Раздосадованный тем, что не ему в голову пришла эта идея, и озабоченный тем, чтобы его оценили в должной мере, ван Вриес предложил, что на базе дискуссий, которые сейчас имели место, и решений, которые сейчас будут приняты, «следует подготовить ориентировочное сообщение для использования рабочей группой и установления генеральной линии и предпочтительных направлений ее действий». Довольный своим подлым ударом в спину и довольный тем, что подпихнул грязную работу конкуренту, он выразил пожелание, чтобы Максвелл занялся подготовкой этого сообщения, которое впоследствии будет представлено на суд сэра Джона.
— Ну вот, превосходно, мы все пришли к согласию, — сказал Солаль и снова закусил губу. — Максвелл, за дело. Господа, я всех вас благодарю.

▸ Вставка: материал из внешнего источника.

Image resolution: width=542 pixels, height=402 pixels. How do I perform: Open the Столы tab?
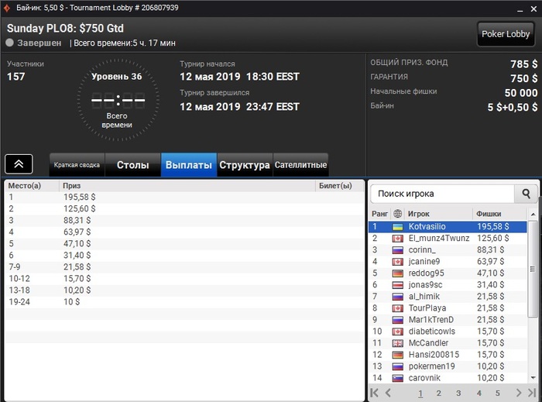(x=132, y=165)
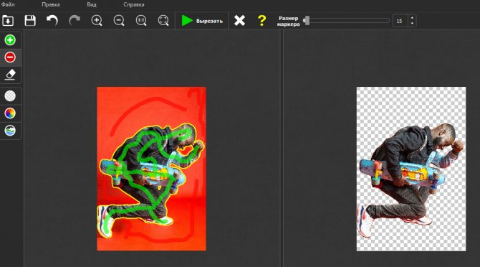Fit image to window icon
This screenshot has width=480, height=267.
point(163,21)
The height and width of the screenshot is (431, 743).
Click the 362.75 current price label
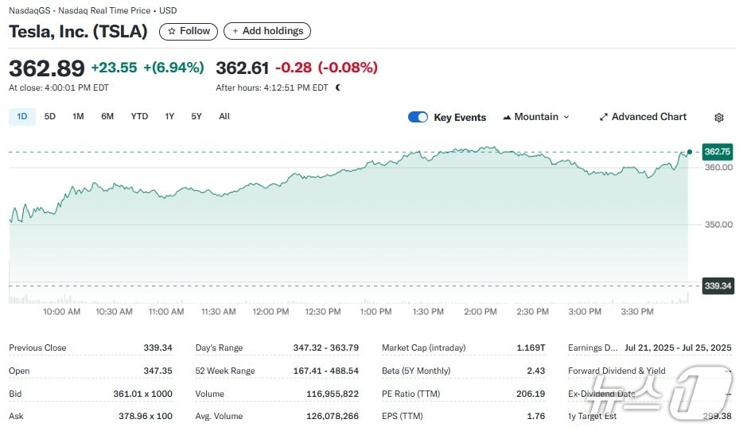[x=717, y=151]
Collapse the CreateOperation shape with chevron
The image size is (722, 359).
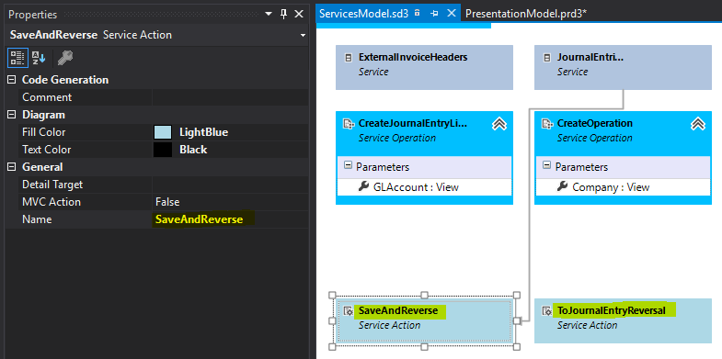[698, 124]
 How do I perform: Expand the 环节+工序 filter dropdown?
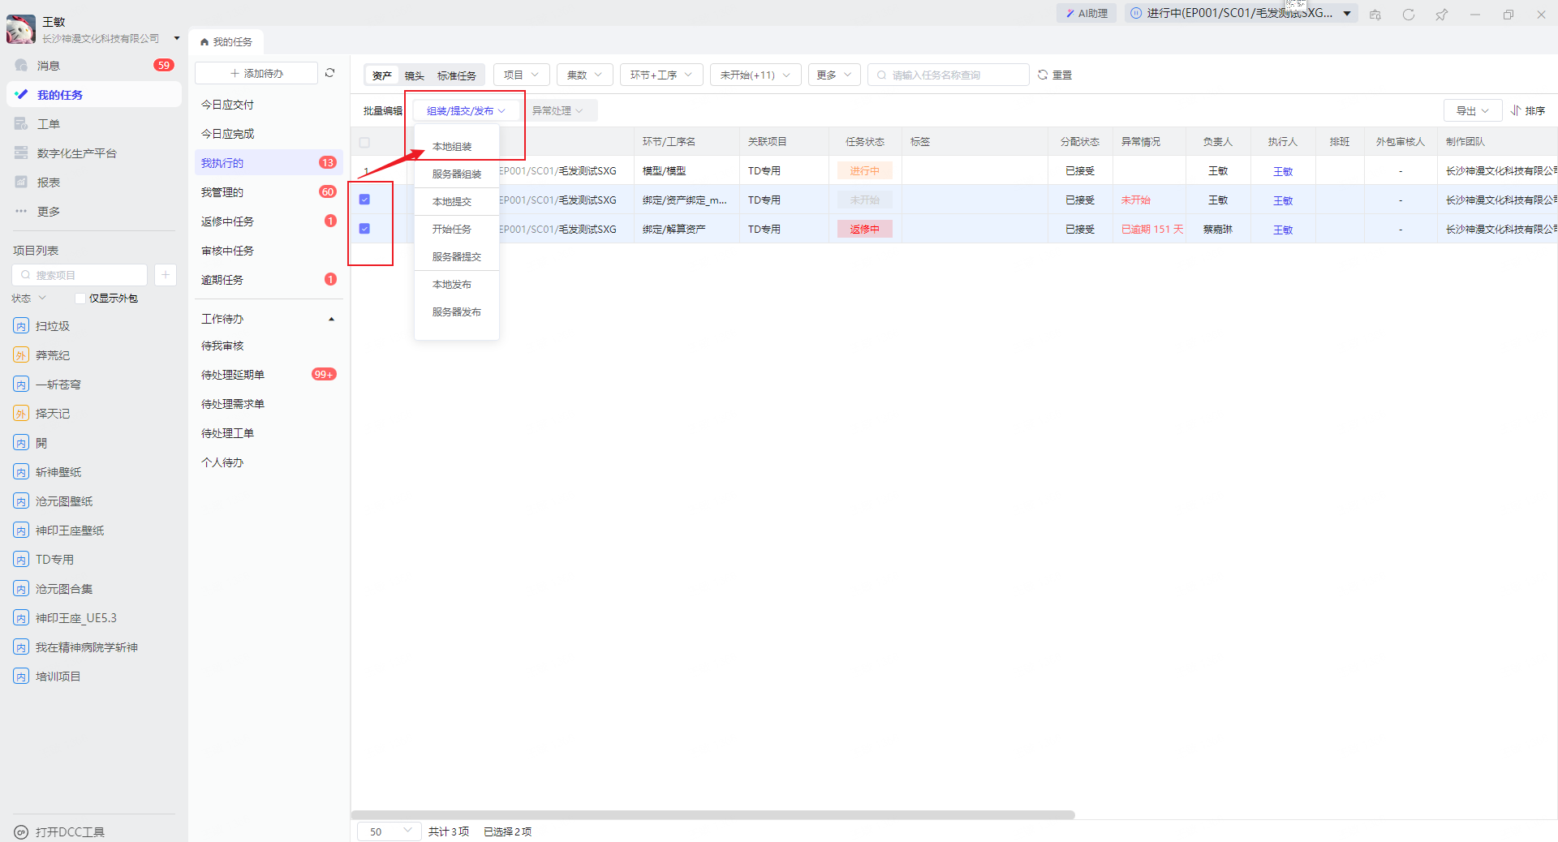tap(661, 75)
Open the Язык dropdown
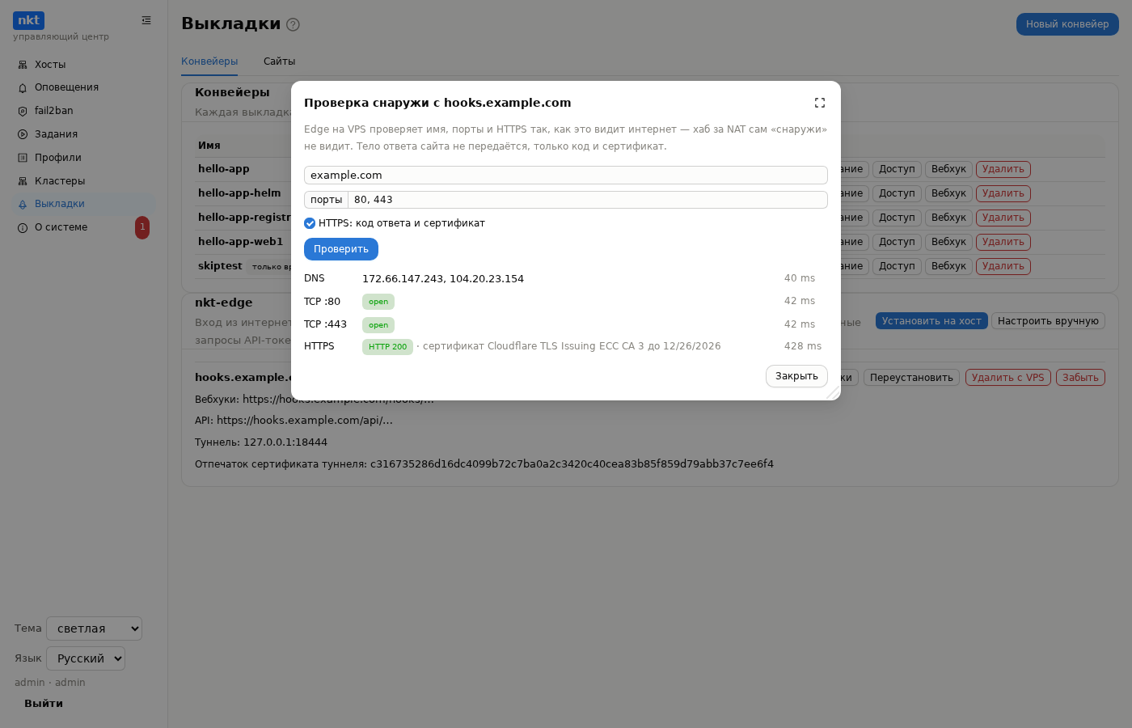Image resolution: width=1132 pixels, height=728 pixels. pyautogui.click(x=86, y=658)
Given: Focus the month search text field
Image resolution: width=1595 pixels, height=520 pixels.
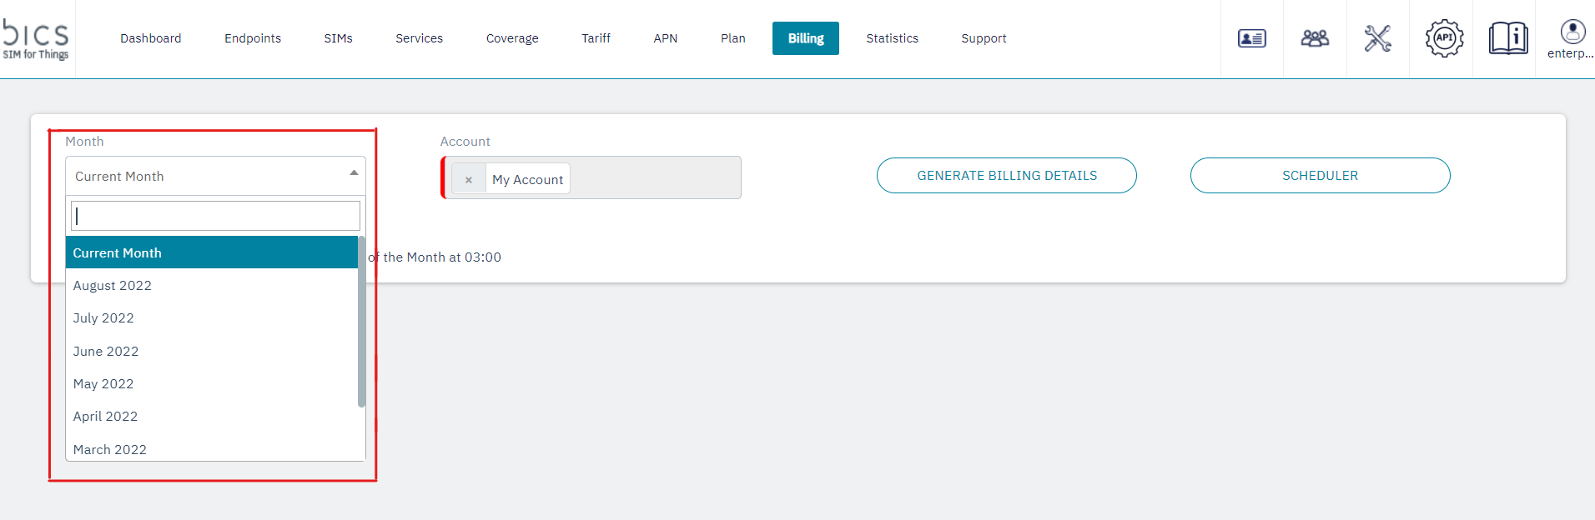Looking at the screenshot, I should click(x=215, y=216).
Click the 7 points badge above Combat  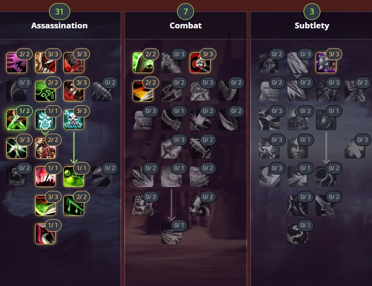[x=186, y=12]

Оставшись один, он представил, что будет дальше. Максвелл призовет Мосинсона, временно прикрепленного к отделу планирования и связей с общественностью, скажет ему, что стенографический отчет о собрании содержит все необходимые элементы будущего доклада, что, по сути, вся работа уже проделана и Мосинсону нужно только все упорядочить и подредактировать. В общем, дел всего на час или два. «Короче, за дело, заключит он, все почти готово, но только будьте бдительны, учитывайте все политические аспекты проблемы и национальные особенности, это материя тонкая, ничего такого, что может не понравиться правительствам, больше тонкостей, больше нюансов, и принесите мне это завтра с утра». И бедный Мосинсон возьмется за дело, поддерживая себя бессчетными чашками кофе; не будет спать всю ночь. Погрязнув в бессмысленных дебрях расширенного отчета, потеряв надежду распутать клубок загадок, он просто сам сочинит то, что решили шесть директоров, и целиком извлечет из своего мозга ориентировочное сообщение. В общем, маленький еврей, временный служащий на мелкой должности, получающий всего пять сотен в месяц, примет решение за сэра Джона Чейни, генсека Лиги Наций, кавалера многих орденов.